When Helen Macdonald says you've got the best author photo she's ever seen and gives your first book a glowing review, people take notice. But maybe not Wikipedia people. Now that Jonathan Slaght's got a second book about Amur tigers (and the first one about fish owls won a lot of awards) it's high time he was in Wikipedia.

https://en.wikipedia.org/wiki/Jonathan_Slaght

Bobby Gosh was a local musician and producer who you may know from such hits as Dr. Hook's song "A Little Bit More" or Bjork's music box pieces on Vespertine. He may or may not have opened for Streisand during her happening in Central Park. He definitely wrote the Honeycomb Hideout jingle. He was an art collector. An unapologetic weed eater, Gosh's life is full of amazing facts and what I suspect are some embellishments. Definitely a local legend who will be well missed.

https://en.wikipedia.org/wiki/Bobby_Gosh

When I started this article about Rice Estes, it's because I thought he was a Black librarian raised in South Carolina committed to ending segregation in public libraries in the South. As it turns out, that article was wrong and he was all those things, except he was white. He was married to well-known author Eleanor Estes. She had a long Wikipedia page, he had none. He did not do a lot of public activism after the 60s (that I found) but what he did then was important.

https://en.wikipedia.org/wiki/Rice_Estes

Alexs D. Pate wrote a NYT bestseller in 1995 (the novel Amistad, based on the movie screenplay, I know, it's confusing) and many other award-winning books. There was some drama about his original WP page (deleted because it was thought to be advertising/promotion - I never saw that version) but the WP editor did not contest the speedy-delete tag, so speedy-deleted it was. I've got some questions about Pate's life story (hard to find cites), but not about his notability.
https://en.wikipedia.org/wiki/Alexs_Pate

Leo Manso designed some exceptional paperback and hardcover book jackets. He was also an accomplished artist and helped get the Provincetown MA arts scene going in the 1940s. No idea why Wikipedia didn't have an article about him but it does now.

https://en.wikipedia.org/wiki/Leo_Manso

Community Auditions was a Boston area tv show which ran for 37 years. It featured live performances of local folks doing talent show stuff. Dave Maynard, local radio legend, hosted. It was very "of its time" and totally imprinted itself on my partner while I had never heard of it. In the early shows people would vote for their favorite performer via postcard and the results would be announced the following week. In the reboot of the show, you voted via social media.

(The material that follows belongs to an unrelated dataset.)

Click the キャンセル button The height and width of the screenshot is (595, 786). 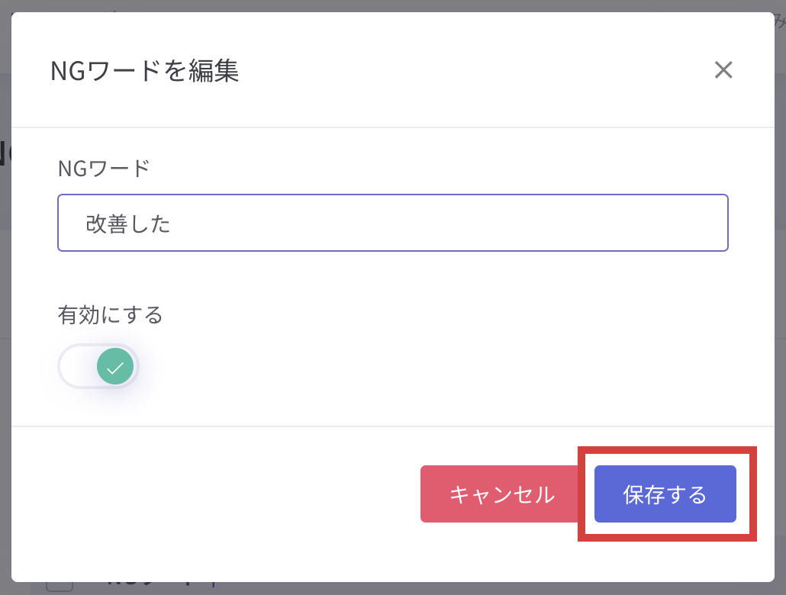pyautogui.click(x=502, y=494)
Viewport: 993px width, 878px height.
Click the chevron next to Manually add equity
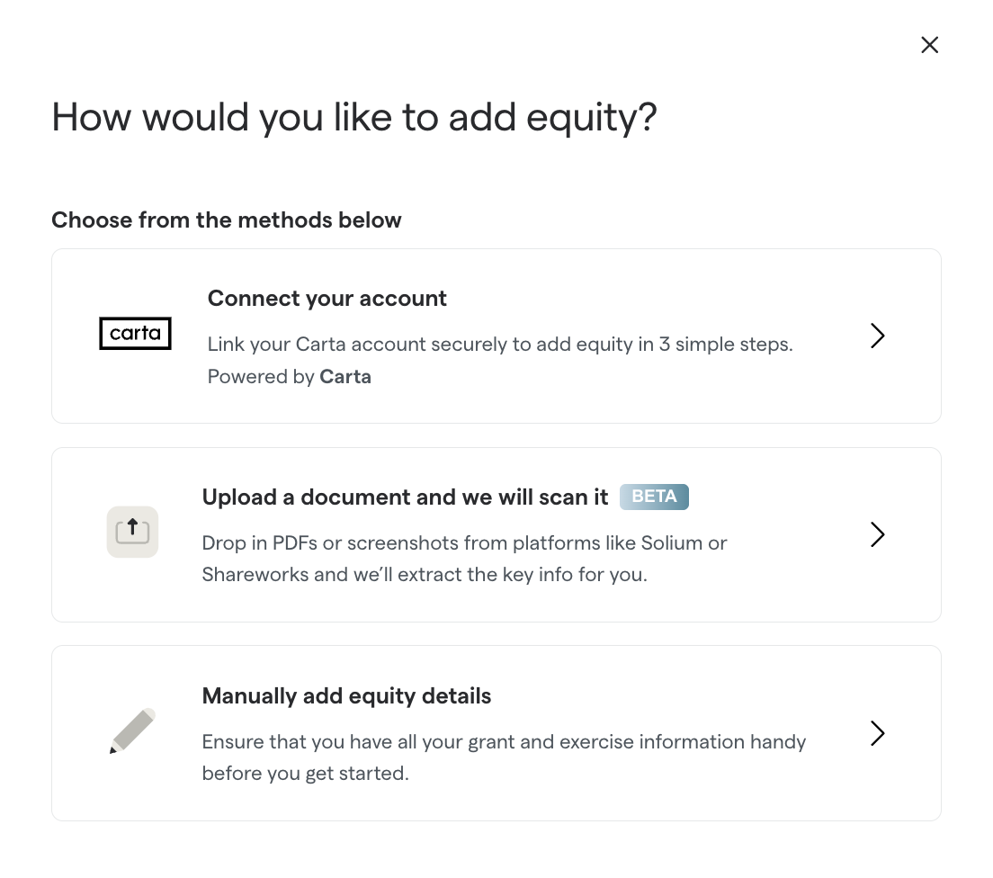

https://en.wikipedia.org/wiki/Community_Auditions

Frederick W. W. Howell was a schoolmaster in Birmingham who summered in Iceland in the late 1800s. He was an explorer & outdoorsman and while he was a product of his time (which I've tried to approach honestly) he took some amazing photos of an Iceland, (as reported back home) "on the edge of modernity." The photos got a new life when they were collected and annotated by Cornell librarians. I can find ONE BLURRY PHOTO of the guy, but I wrote this
https://en.wikipedia.org/wiki/Frederick_W._W._Howell
#photography #iceland

I know Fraser Metzger's great grandson who lives up the road from me. He has talked to me about his ancestor's role in the town. I'd been meaning to look him up and wow, that guy did a lot of stuff. Eschewed the family hardware business to go to divinity school, ran for Governor of Vermont as a Progressive and was the first Dean of Men at Rutgers. I started the article yesterday, ran out of steam and was delighted to see that someone else filled in the blanks overnight.

https://en.wikipedia.org/wiki/Fraser_Metzger

I used to write a lot about Stadium Organists when I was listening to Josh Kantor's Seventh Inning Stretch livestream regularly. I'd gotten out of the habit but then I saw Josh Langhoff saying somethingorother on Bluesky and was like "Oh hey there's another one!" Not a lot of public detail about him but he's done a lot of cited music reviews (he's into Christian music and regional Mexican music) and has a nice personal website.

https://en.wikipedia.org/wiki/Josh_Langhoff

Wikipedia work begets Wikipedia work. Reggie Ramos is the executive director of Transportation for Massachusetts a coalition of groups working to improve transportation in MA. She thinks high quality and affordable and accessible transportation is a civil rights issue. She is from the Republic of the Philippines where she was Undersecretary for Transportation. And she's a lawyer and international negotiator. She's quite cool.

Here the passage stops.